# Brano mostrato:
^^^^
Il Capo dello Stato ha risposto all'appello dell'imprenditore catanese stanco della mafia

04 settembre 2007

Palermo e tutto lo Stato italiano ha ricordato ieri il sacrificio del generale dei carabinieri Carlo Alberto Dalla Chiesa, ammazzato dalla mafia, insieme alla moglie Emanuela Setti Carraro e all'agente Domenico Russo, il 3 settembre 1982 a Palermo. Un sacrificio che l'Italia non deve dimenticare, e affinché ciò accada, così come il presidente della Repubblica Giorgio Napolitano ha chiesto ai palermitani e a tutti gli italiani,  ''in nome di quel sacrificio ci sia una efficace mobilitazione della società civile contro la cieca violenza mafiosa''.
Giorgio Napolitano, nelle stesse ore dedicate alla memoria dello straordinario impegno del generale Dalla Chiesa, ha voluto anche manifestare la sua vicinanza ad Andrea Vecchio, il presidente dei costruttori di Catania, che proprio al capo dello Stato aveva denunciato l'oppressione del pizzo fino a innescare la clamorosa proposta del vertice dell'Assindustria siciliana di espellere gli imprenditori disposti a pagare il racket delle estorsioni.

''Caro signor Vecchio, ho letto la sua lettera di così grande intensità sul piano umano e sul piano civile, con senso di forte partecipazione e adesione. Non credo avesse alcun motivo per provare imbarazzo a scriverla: sia perché le offese e i rischi a cui sono esposti i suoi figli, la sua famiglia, la sua impresa, meritano in quanto tali la massima attenzione e tutela da parte delle forze dello Stato, sia perché lei parla a nome del mondo imprenditoriale catanese o di una sua parte importante e particolarmente esposta [...] Lei dice molto bene quando sottolinea che è lo Stato stesso ad essere attaccato da azioni criminali, di stampo mafioso, come quelle che hanno colpito lei e che hanno colpito o minacciano altri costruttori a Catania. L'aspirazione ad uno Stato efficiente, che garantisca la vita quotidiana di tutti i cittadini e in particolare l'attività di quanti vogliano concorrere da 'protagonisti vivi' allo sviluppo della Sicilia, del Mezzogiorno, del Paese, è sacrosanta. E se lo sforzo, che lei pure riconosce, delle autorità poste a presidio della legalità e dell'ordine pubblico, in questo momento non basta, come lei afferma, per vincere la sfida della criminalità organizzata, io esprimo, nell'ambito delle mie responsabilità istituzionali, il più convinto appello al governo, al Parlamento, alle Assemblee e agli organi di governo regionali e locali, perché siano adottate ulteriori misure, destinate adeguate risorse, attuati i necessari coordinamenti, che consentano di superare inefficienze inaccettabili. E' in questo spirito che desidero indirizzarle la mia solidarietà e il mio augurio''.
^^^^
# Materiale estratto:

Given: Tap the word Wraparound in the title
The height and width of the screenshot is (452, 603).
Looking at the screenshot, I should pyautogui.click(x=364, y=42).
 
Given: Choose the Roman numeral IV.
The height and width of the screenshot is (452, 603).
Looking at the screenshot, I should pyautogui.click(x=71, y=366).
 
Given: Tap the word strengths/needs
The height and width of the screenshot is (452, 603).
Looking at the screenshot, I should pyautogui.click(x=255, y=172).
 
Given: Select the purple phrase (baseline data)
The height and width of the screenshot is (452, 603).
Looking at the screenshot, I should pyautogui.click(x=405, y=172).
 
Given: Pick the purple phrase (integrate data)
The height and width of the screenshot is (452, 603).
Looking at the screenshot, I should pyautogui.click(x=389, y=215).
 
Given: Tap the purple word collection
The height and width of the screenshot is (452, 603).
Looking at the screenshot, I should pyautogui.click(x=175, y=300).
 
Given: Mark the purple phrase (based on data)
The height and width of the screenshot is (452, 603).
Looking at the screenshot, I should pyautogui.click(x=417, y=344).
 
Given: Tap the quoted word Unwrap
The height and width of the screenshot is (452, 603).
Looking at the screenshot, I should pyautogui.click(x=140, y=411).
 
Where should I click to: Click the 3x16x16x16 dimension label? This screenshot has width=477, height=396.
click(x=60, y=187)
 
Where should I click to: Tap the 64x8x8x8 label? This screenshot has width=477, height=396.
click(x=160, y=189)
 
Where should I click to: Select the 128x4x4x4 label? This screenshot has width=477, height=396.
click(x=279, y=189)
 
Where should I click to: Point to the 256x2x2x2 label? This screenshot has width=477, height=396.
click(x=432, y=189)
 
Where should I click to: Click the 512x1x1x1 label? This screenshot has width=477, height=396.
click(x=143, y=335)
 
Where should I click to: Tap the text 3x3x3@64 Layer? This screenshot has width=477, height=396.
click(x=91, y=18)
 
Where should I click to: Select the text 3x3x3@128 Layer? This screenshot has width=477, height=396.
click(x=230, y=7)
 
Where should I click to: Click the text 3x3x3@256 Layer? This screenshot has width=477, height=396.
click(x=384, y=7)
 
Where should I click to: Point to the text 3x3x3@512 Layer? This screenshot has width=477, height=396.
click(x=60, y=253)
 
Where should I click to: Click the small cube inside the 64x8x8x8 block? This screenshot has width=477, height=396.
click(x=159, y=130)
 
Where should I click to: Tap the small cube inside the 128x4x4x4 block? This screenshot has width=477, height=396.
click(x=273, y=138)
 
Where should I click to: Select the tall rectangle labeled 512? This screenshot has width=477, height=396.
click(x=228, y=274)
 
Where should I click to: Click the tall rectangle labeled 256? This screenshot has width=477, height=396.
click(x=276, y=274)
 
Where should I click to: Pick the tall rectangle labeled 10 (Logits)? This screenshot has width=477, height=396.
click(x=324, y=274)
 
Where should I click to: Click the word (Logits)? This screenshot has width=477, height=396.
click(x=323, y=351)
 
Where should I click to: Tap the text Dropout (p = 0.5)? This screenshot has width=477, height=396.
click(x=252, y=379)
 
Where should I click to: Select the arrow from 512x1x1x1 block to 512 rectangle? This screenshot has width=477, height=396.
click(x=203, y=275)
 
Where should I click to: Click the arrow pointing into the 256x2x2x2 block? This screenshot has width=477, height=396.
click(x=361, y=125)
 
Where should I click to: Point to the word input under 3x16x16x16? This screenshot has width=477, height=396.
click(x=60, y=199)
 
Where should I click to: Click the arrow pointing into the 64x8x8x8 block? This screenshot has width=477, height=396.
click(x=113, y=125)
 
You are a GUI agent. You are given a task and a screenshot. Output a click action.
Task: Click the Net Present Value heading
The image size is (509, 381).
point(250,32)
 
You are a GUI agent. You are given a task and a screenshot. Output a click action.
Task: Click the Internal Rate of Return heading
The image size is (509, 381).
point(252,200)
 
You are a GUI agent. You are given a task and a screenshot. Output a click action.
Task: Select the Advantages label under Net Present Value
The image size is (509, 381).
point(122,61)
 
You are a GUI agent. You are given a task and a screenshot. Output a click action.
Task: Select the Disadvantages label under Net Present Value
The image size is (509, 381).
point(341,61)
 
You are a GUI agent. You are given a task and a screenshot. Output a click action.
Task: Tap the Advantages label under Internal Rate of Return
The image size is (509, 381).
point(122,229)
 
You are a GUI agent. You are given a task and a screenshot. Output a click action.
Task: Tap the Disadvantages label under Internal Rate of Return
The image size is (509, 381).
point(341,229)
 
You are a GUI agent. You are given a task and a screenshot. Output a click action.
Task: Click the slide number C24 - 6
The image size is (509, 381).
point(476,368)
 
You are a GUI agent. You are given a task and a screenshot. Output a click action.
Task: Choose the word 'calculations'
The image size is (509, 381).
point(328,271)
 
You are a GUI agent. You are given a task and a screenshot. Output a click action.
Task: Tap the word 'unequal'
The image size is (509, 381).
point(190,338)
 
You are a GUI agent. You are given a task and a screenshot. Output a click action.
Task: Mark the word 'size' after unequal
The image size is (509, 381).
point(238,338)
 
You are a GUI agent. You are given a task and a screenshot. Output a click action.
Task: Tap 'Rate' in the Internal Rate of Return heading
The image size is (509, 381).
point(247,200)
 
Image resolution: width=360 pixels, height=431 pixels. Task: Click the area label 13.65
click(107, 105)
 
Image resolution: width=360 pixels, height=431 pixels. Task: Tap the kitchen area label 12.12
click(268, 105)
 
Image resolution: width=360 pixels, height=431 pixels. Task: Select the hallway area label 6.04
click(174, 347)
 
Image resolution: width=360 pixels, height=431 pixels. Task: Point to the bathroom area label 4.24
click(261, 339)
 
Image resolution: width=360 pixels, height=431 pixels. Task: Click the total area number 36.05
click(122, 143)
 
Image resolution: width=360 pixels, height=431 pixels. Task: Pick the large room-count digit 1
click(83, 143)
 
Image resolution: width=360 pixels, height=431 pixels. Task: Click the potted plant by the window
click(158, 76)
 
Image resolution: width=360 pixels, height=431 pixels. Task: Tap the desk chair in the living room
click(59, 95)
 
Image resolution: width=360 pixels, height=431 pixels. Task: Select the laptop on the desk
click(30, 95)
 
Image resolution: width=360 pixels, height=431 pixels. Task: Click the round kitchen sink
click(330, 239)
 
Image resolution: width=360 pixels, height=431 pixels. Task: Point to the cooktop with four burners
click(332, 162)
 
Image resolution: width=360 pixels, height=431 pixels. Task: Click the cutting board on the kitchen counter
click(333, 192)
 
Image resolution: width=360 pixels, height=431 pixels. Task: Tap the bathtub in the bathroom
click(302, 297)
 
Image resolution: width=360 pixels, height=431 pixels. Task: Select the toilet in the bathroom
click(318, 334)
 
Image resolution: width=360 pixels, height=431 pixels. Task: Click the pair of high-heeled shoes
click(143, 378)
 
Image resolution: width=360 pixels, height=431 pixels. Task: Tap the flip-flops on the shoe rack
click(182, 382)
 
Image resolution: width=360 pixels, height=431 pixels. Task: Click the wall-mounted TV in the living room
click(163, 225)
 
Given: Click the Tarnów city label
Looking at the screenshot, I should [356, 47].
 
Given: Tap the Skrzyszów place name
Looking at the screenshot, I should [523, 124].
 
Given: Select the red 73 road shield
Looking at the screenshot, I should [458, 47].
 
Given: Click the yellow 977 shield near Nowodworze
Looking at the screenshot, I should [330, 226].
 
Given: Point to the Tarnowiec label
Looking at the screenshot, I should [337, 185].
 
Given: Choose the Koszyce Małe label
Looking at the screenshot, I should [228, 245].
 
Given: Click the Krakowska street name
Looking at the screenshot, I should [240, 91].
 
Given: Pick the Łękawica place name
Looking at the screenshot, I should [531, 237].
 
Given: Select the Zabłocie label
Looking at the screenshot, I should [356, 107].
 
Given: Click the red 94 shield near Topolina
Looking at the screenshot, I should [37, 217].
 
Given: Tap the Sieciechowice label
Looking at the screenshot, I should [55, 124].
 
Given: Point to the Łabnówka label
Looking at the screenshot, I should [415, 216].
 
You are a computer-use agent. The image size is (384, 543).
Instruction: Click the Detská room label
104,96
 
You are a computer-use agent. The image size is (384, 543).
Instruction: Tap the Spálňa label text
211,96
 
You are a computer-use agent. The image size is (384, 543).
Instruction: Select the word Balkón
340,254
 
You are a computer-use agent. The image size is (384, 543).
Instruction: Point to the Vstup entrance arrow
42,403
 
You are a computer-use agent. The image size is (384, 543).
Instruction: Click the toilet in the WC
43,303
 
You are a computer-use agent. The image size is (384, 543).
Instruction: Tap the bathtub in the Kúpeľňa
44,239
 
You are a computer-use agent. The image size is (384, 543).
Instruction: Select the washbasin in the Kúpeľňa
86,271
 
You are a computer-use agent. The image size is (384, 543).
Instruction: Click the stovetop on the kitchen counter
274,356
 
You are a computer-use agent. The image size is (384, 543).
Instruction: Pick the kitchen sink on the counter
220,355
^^^^
# Da svolgere:
Cita parola per parola il tratto dell'articolo su Napolitano e Andrea Vecchio che va da "04 settembre 2007" fino a "cieca violenza mafiosa''.".

# Risposta:
04 settembre 2007

Palermo e tutto lo Stato italiano ha ricordato ieri il sacrificio del generale dei carabinieri Carlo Alberto Dalla Chiesa, ammazzato dalla mafia, insieme alla moglie Emanuela Setti Carraro e all'agente Domenico Russo, il 3 settembre 1982 a Palermo. Un sacrificio che l'Italia non deve dimenticare, e affinché ciò accada, così come il presidente della Repubblica Giorgio Napolitano ha chiesto ai palermitani e a tutti gli italiani,  ''in nome di quel sacrificio ci sia una efficace mobilitazione della società civile contro la cieca violenza mafiosa''.